SUPPLIED RECORDS:

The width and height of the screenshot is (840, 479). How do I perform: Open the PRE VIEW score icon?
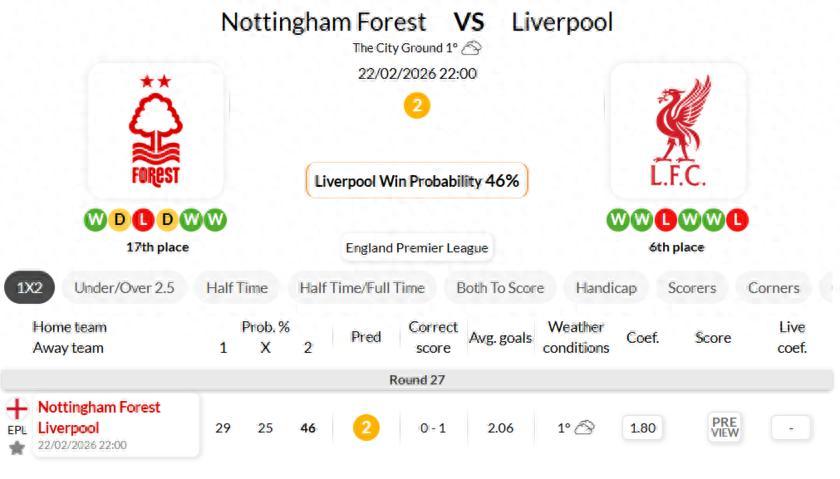click(724, 428)

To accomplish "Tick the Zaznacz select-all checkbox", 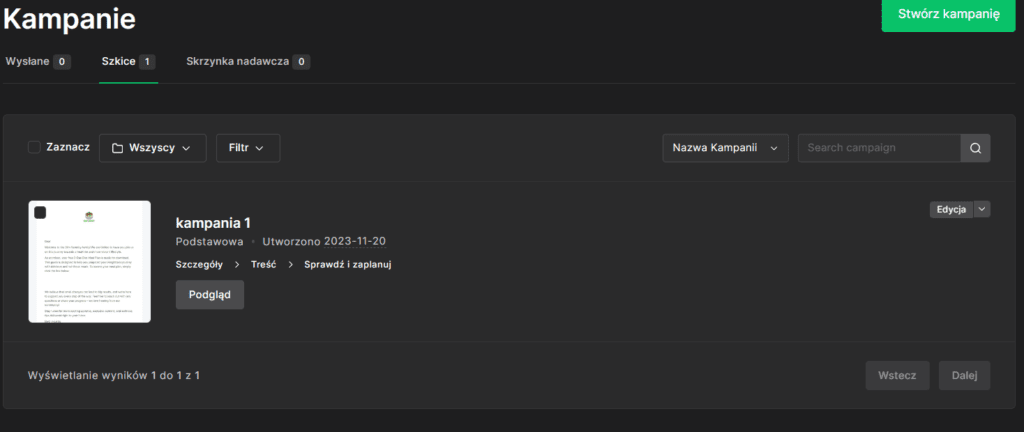I will [34, 147].
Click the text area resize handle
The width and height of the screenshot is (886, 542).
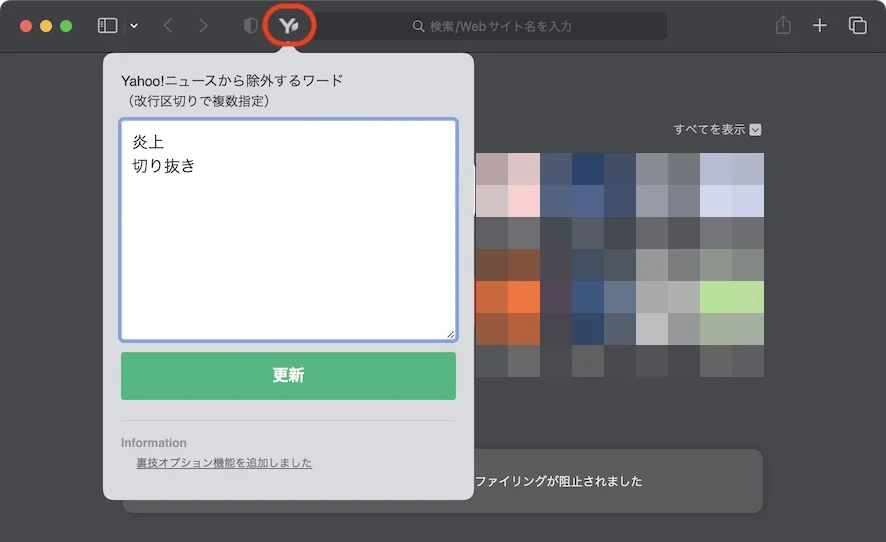pyautogui.click(x=450, y=334)
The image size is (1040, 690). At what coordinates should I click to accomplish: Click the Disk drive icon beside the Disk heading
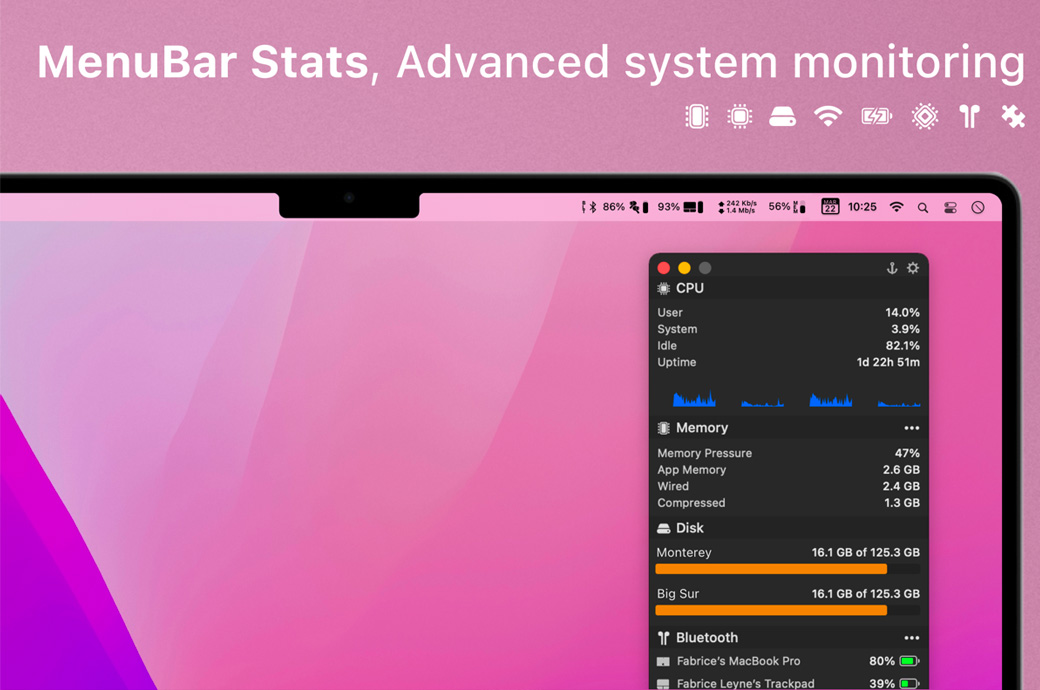[663, 528]
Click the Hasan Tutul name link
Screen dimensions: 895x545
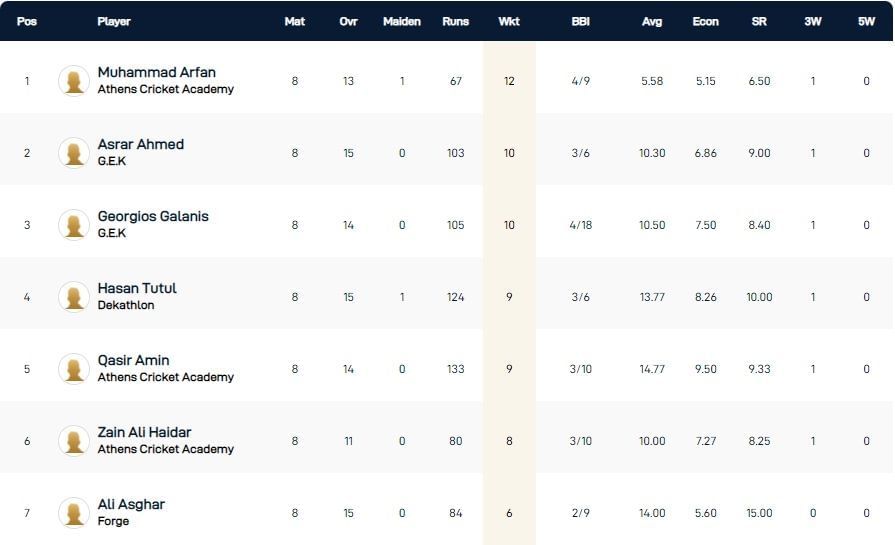(137, 288)
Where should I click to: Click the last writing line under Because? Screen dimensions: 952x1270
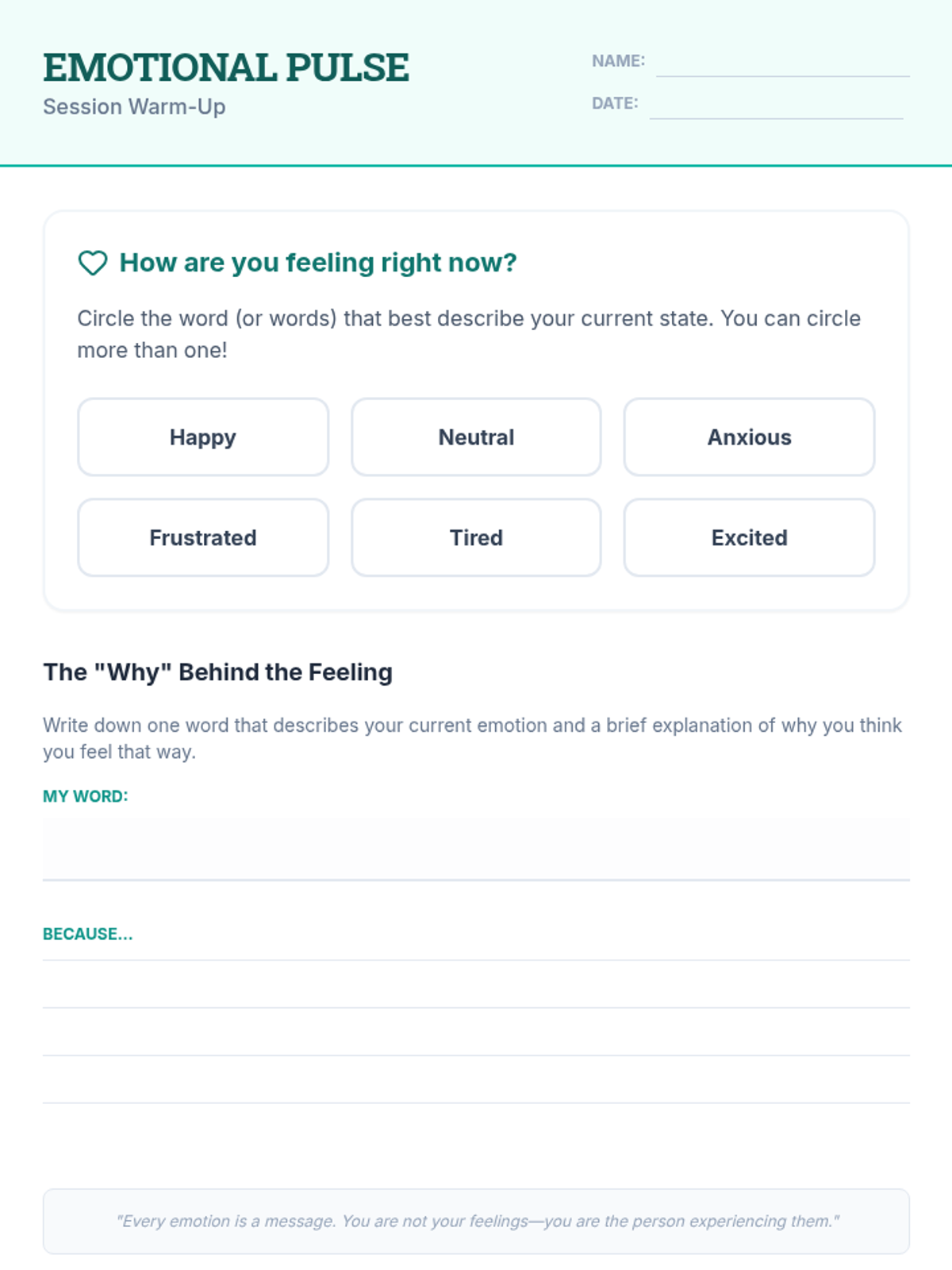click(476, 1089)
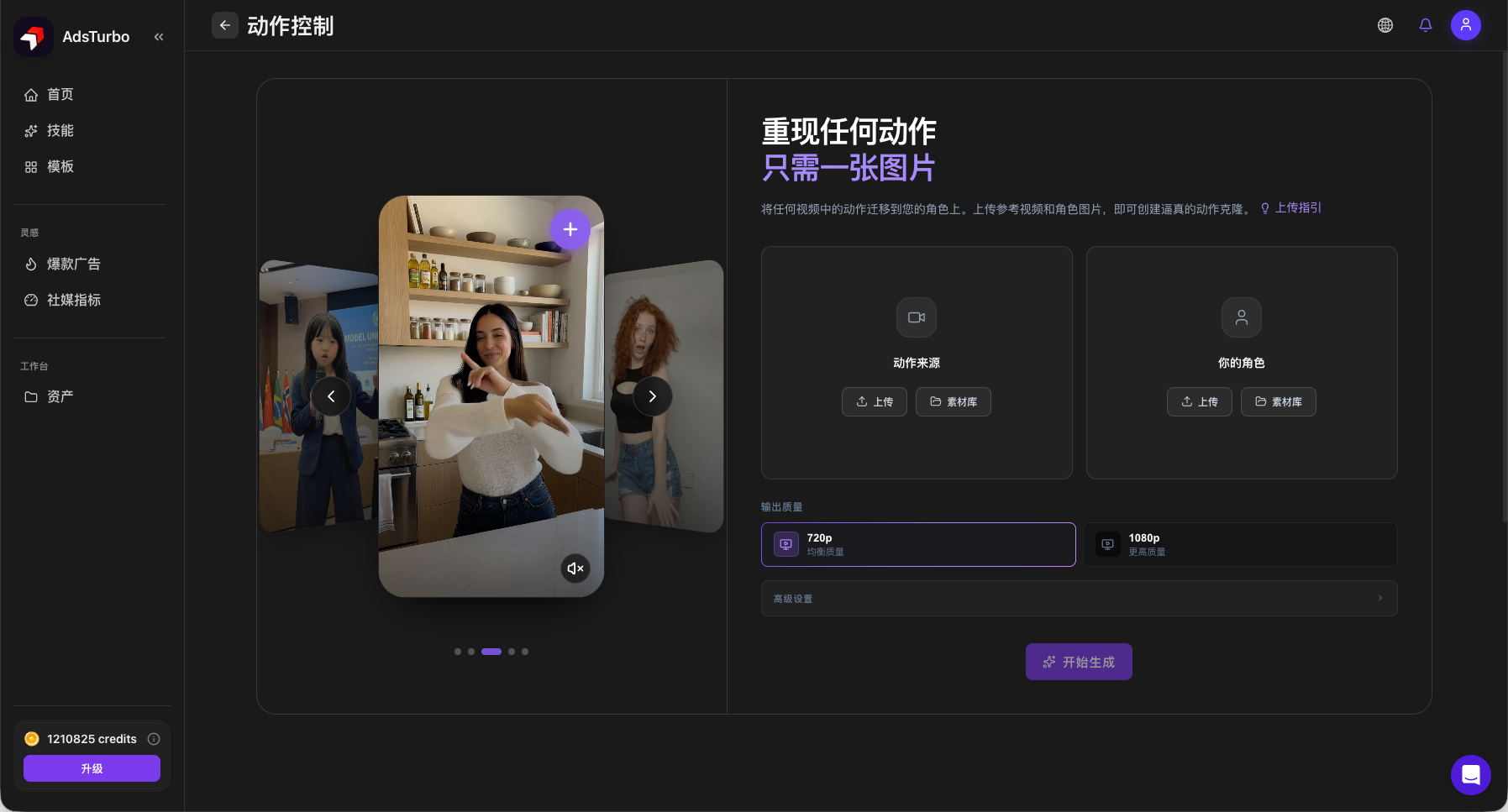
Task: Open notifications bell
Action: point(1426,25)
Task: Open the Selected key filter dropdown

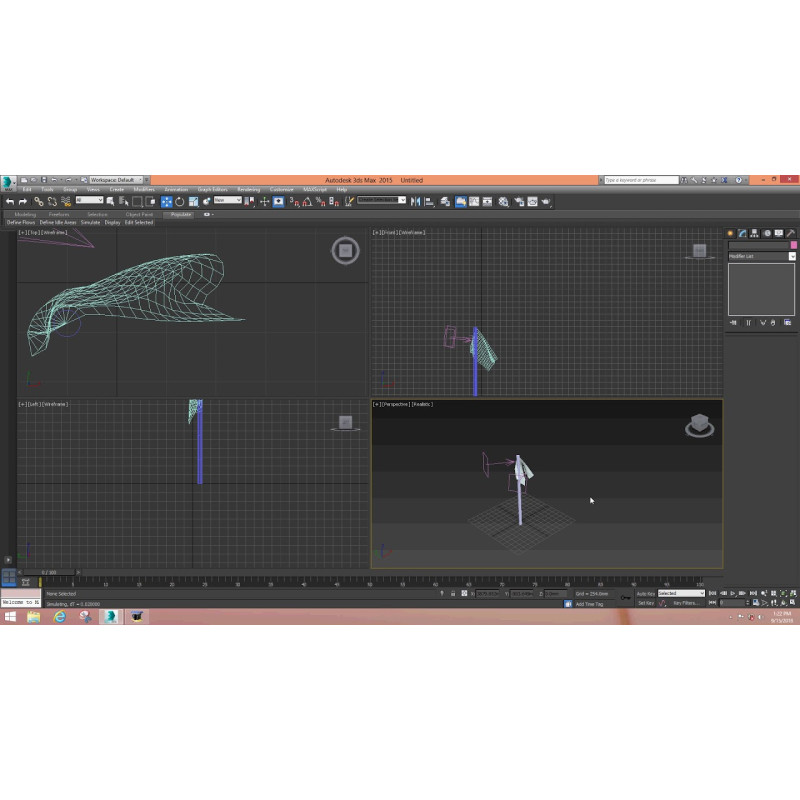Action: click(680, 593)
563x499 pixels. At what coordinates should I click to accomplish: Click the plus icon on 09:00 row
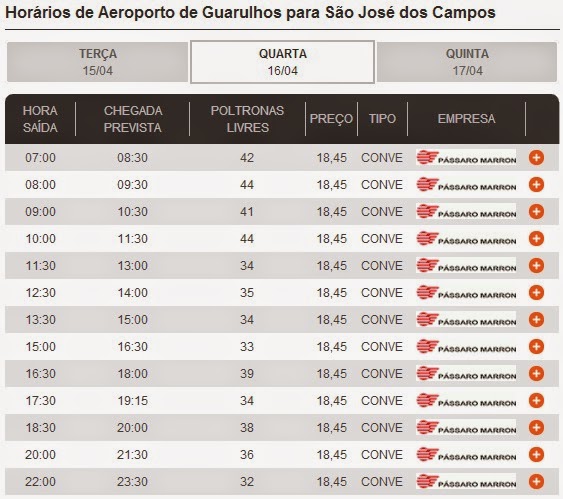click(536, 211)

WHAT THIS TASK INVOLVES:
Only the lines from the one containing "Where should I" through the last line of the data may appear in the answer, each given again exactly and with pictures left out.

ANSWER TO THIS EXERCISE:
Where should I click to: Click the last writing line under Because? Screen dimensions: 952x1270
click(476, 1089)
Task: Open notifications bell
Action: point(1426,25)
Task: Open the Selected key filter dropdown

Action: click(680, 593)
563x499 pixels. At what coordinates should I click to accomplish: Click the plus icon on 09:00 row
click(536, 211)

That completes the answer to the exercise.